-- Opening Marker --

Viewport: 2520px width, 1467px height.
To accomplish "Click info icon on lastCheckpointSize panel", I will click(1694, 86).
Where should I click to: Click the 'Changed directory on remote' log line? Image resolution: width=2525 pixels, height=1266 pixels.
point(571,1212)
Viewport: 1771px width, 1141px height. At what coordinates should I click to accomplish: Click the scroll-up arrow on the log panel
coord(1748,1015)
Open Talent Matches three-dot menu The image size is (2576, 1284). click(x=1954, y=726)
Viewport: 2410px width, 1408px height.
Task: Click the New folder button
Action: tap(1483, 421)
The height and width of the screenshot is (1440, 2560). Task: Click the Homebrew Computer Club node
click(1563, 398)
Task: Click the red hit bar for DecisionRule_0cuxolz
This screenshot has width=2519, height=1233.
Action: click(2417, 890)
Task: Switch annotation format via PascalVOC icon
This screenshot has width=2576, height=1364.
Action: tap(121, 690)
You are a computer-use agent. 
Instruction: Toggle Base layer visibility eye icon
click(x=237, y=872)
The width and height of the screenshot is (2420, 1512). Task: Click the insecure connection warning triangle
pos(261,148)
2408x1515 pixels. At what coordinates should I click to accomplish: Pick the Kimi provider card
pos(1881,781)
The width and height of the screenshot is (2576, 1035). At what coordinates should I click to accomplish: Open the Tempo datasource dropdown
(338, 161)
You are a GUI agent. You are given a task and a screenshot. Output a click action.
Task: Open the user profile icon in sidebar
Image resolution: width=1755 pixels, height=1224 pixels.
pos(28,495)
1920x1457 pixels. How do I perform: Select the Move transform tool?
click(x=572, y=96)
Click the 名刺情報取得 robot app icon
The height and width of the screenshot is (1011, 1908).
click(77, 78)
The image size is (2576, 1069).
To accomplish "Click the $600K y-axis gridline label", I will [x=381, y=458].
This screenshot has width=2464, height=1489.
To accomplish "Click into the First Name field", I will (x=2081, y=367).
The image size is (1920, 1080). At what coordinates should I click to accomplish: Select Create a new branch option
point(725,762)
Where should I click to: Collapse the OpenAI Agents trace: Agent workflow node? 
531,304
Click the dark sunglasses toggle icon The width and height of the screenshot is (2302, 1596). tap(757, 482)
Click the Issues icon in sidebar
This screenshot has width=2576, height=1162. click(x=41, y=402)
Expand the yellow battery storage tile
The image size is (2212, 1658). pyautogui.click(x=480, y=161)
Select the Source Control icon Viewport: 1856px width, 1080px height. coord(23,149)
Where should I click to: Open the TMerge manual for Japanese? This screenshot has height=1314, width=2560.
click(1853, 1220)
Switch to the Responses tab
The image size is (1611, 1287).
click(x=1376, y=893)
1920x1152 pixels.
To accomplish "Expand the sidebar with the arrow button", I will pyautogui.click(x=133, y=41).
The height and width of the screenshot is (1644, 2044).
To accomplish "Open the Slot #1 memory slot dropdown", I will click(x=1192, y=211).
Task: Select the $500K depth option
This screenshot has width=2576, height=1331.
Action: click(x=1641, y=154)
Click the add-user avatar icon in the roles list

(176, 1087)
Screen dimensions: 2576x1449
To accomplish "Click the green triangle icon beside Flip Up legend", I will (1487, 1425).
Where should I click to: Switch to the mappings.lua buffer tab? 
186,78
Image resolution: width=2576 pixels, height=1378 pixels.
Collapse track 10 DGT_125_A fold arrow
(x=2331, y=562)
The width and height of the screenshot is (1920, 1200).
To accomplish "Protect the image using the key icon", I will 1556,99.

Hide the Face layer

-- Closing Marker --

**What to do**
Set down the listing above in its entirety, exactly as written.

**Answer space**
Viewport: 2520px width, 1467px height.
To accomplish "Click info icon on lastCheckpointSize panel", I will click(1694, 86).
Where should I click to: Click the 'Changed directory on remote' log line? Image resolution: width=2525 pixels, height=1266 pixels.
point(571,1212)
Viewport: 1771px width, 1141px height. At what coordinates should I click to accomplish: Click the scroll-up arrow on the log panel
coord(1748,1015)
Open Talent Matches three-dot menu The image size is (2576, 1284). click(x=1954, y=726)
Viewport: 2410px width, 1408px height.
Task: Click the New folder button
Action: tap(1483, 421)
The height and width of the screenshot is (1440, 2560). Task: Click the Homebrew Computer Club node
click(1563, 398)
Task: Click the red hit bar for DecisionRule_0cuxolz
This screenshot has width=2519, height=1233.
Action: click(2417, 890)
Task: Switch annotation format via PascalVOC icon
This screenshot has width=2576, height=1364.
Action: tap(121, 690)
You are a computer-use agent. 
Instruction: Toggle Base layer visibility eye icon
click(x=237, y=872)
The width and height of the screenshot is (2420, 1512). Task: Click the insecure connection warning triangle
pos(261,148)
2408x1515 pixels. At what coordinates should I click to accomplish: Pick the Kimi provider card
pos(1881,781)
The width and height of the screenshot is (2576, 1035). At what coordinates should I click to accomplish: Open the Tempo datasource dropdown
(338, 161)
You are a GUI agent. You are given a task and a screenshot. Output a click action.
Task: Open the user profile icon in sidebar
Image resolution: width=1755 pixels, height=1224 pixels.
pos(28,495)
1920x1457 pixels. How do I perform: Select the Move transform tool?
click(x=572, y=96)
Click the 名刺情報取得 robot app icon
The height and width of the screenshot is (1011, 1908).
click(77, 78)
The image size is (2576, 1069).
To accomplish "Click the $600K y-axis gridline label", I will [x=381, y=458].
This screenshot has width=2464, height=1489.
To accomplish "Click into the First Name field", I will (x=2081, y=367).
The image size is (1920, 1080). At what coordinates should I click to accomplish: Select Create a new branch option
point(725,762)
Where should I click to: Collapse the OpenAI Agents trace: Agent workflow node? 
531,304
Click the dark sunglasses toggle icon The width and height of the screenshot is (2302, 1596). tap(757, 482)
Click the Issues icon in sidebar
This screenshot has width=2576, height=1162. click(x=41, y=402)
Expand the yellow battery storage tile
The image size is (2212, 1658). pyautogui.click(x=480, y=161)
Select the Source Control icon Viewport: 1856px width, 1080px height. coord(23,149)
Where should I click to: Open the TMerge manual for Japanese? This screenshot has height=1314, width=2560.
click(1853, 1220)
Switch to the Responses tab
The image size is (1611, 1287).
click(x=1376, y=893)
1920x1152 pixels.
To accomplish "Expand the sidebar with the arrow button", I will pyautogui.click(x=133, y=41).
The height and width of the screenshot is (1644, 2044).
To accomplish "Open the Slot #1 memory slot dropdown", I will click(x=1192, y=211).
Task: Select the $500K depth option
This screenshot has width=2576, height=1331.
Action: click(x=1641, y=154)
Click the add-user avatar icon in the roles list

(176, 1087)
Screen dimensions: 2576x1449
To accomplish "Click the green triangle icon beside Flip Up legend", I will (1487, 1425).
Where should I click to: Switch to the mappings.lua buffer tab? 
186,78
Image resolution: width=2576 pixels, height=1378 pixels.
Collapse track 10 DGT_125_A fold arrow
(x=2331, y=562)
The width and height of the screenshot is (1920, 1200).
To accomplish "Protect the image using the key icon", I will 1556,99.

Hide the Face layer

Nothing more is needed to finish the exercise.